Se você quer chegar aos cem anos, é melhor se alegrar. Filhos de centenários – que geralmente herdam tanto a longevidade quanto os traços de personalidade de seus pais – são em média mais extrovertidos e agradáveis e menos neuróticos, segundo um novo estudo.

O motivo para tal é que ser afável e sociável confere benefícios à saúde, de acordo com o líder do estudo Thomas Perls, diretor do Estudo Centenário de New England, do Centro Médico da Universidade de Boston. Pode ser que pessoas menos neuróticas sejam mais capazes de administrar ou regular situações de tensão do que os neuróticos, afirma Perls.

“Já observamos centenários passarem por situações extremamente estressantes e diversas vezes eles nos mostraram… que isso não os atinge.”

Povo afável  A equipe da Universidade de Boston passou a 246 filhos sem parentesco de centenários um questionário que mede neurose, extroversão, franqueza, afabilidade e consciência. Ao invés de testar diretamente os idosos, a equipe analisou seus filhos e filhas que tinham em média 75 anos.

“Eles se encontram em um estágio de suas vidas no qual estão com uma disposição de 110%”, disse Perls. “Existem várias coisas que podemos estudar neles que não podemos” em centenários. Tanto homens quanto mulheres pontuaram baixo quanto à neurose e alto quanto à extroversão.

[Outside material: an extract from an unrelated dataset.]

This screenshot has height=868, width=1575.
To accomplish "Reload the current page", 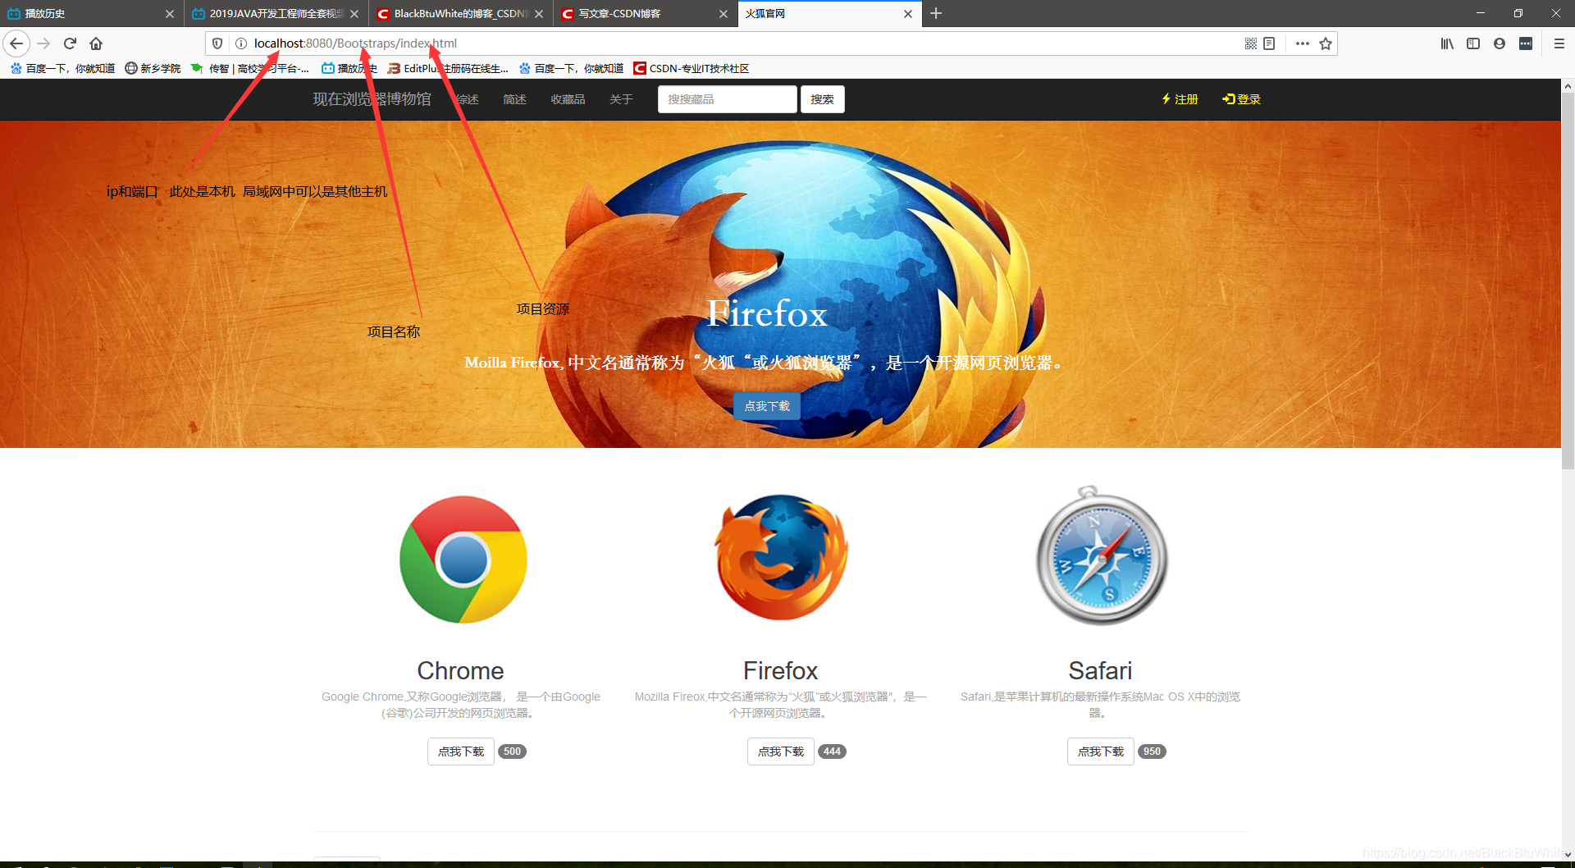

Mulheres pontuaram alto em afabilidade, enquanto o resultado masculino foi normal. Ambos os sexos tiveram resultados normais para consciência e franqueza, segundo o estudo, publicado na edição de abril do Journal of the American Geriatrics Society.

O explorador e pesquisador Dan Buettner, que estuda os focos de concentração de centenários do mundo – que chama de zonas azuis -, observou que centenários tendem a ter uma disposição radiante. Buettner disse que não estudou os filhos dos centenários, embora ache a metodologia “absolutamente” válida, disse. (Buettner também foi financiado pela National Geographic Society, que é dona da National Geographic News.)

Na zona azul de Okinawa, Japão, Buettner perguntou ao especialista Nobuyoshi Hirose sua opinião sobre o que explicaria a longevidade dos okinawanos. “Ele pensou por um momento e respondeu que eles eram um povo afável”, disse Buettner. Essa afabilidade se traduz em um círculo social robusto, algo comum entre os longevos, acrescentou Buettner.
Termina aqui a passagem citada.